1. **LangGraph Framework**: Uses `@task` decorators and `@entrypoint` for workflow orchestration
2. **Composite Tasks**: `generate_employee` and `generate_department` encapsulate multiple operations
3. **Parallel Execution**: Employee generation processes in batches of 5 for performance
4. **Job Management**: Job roles are added to database before employee generation
5. **AI Integration**: Uses GPT-4o for company specs and GPT-5-nano for employee details
6. **Memory Management**: InMemorySaver checkpointer for workflow state persistence

## Setup Environment

In [None]:
# Add project root in the path
import pathlib
import sys

import mlflow
from dotenv import load_dotenv

from src.dataset.workflow import dataset_workflow


project_root = pathlib.Path().resolve().parent.parent
sys.path.append(str(project_root))

# Load environment variables from .env file
load_dotenv(str(project_root / '.env'))

mlflow.openai.autolog()
mlflow.langchain.autolog()

## Run AI Workflow

In [None]:
brief_description = (
    'A global retail and wholesale enterprise that operates a diverse '
    "network of physical stores and digital platforms. The company's activities span three main divisions: "

[Collected data entries]

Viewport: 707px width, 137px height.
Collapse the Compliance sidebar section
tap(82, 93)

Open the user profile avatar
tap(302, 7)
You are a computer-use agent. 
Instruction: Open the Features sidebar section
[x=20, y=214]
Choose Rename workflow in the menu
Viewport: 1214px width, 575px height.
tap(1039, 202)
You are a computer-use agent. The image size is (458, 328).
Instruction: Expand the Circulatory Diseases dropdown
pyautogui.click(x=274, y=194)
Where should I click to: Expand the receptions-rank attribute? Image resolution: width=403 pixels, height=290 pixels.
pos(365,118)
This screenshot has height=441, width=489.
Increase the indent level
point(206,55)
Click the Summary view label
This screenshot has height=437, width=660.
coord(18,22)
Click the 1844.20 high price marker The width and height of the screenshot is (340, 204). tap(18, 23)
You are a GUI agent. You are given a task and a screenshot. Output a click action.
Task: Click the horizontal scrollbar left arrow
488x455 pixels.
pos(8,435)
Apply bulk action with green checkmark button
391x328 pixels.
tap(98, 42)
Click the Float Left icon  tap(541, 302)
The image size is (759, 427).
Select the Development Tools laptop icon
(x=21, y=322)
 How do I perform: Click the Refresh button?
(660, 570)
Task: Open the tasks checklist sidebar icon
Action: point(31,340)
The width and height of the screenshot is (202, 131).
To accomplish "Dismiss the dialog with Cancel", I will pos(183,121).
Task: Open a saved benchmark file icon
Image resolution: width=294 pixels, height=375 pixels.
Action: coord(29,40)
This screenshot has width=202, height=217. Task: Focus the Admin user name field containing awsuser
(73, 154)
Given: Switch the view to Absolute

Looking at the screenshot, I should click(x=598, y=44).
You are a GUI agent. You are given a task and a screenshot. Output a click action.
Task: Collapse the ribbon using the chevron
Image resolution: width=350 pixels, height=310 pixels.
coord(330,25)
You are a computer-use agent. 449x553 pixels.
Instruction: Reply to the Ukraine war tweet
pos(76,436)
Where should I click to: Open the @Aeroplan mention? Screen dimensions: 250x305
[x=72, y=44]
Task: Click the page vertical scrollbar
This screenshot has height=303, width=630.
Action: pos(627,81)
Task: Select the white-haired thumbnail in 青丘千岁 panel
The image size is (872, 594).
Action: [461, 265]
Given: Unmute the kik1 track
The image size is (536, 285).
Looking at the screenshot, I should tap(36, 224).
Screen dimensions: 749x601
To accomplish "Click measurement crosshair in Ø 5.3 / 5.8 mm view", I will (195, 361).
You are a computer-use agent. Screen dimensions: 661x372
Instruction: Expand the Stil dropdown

STUDY QUESTIONS —
1. From the dataset workflow notebook, write out the passage that begins at the words containing "project_root = pathlib.Path().resolve().parent.parent" and stops after "load_dotenv(str(project_root / '.env'))".
2. Condense the numbered paragraph in the dataset workflow notebook that opens with "1. **LangGraph Framework**" into a shorter list that keeps each main fact.
None of the material is needed here.

TASK RESULTS —
1.
project_root = pathlib.Path().resolve().parent.parent
sys.path.append(str(project_root))

# Load environment variables from .env file
load_dotenv(str(project_root / '.env'))

2.
- LangGraph orchestration with `@task` and `@entrypoint` decorators
- `generate_employee` and `generate_department` bundle multiple operations
- Employees generated in parallel batches of 5
- Job roles added to the database before employee generation
- GPT-4o for company specs; GPT-5-nano for employee details
- InMemorySaver checkpointer persists workflow state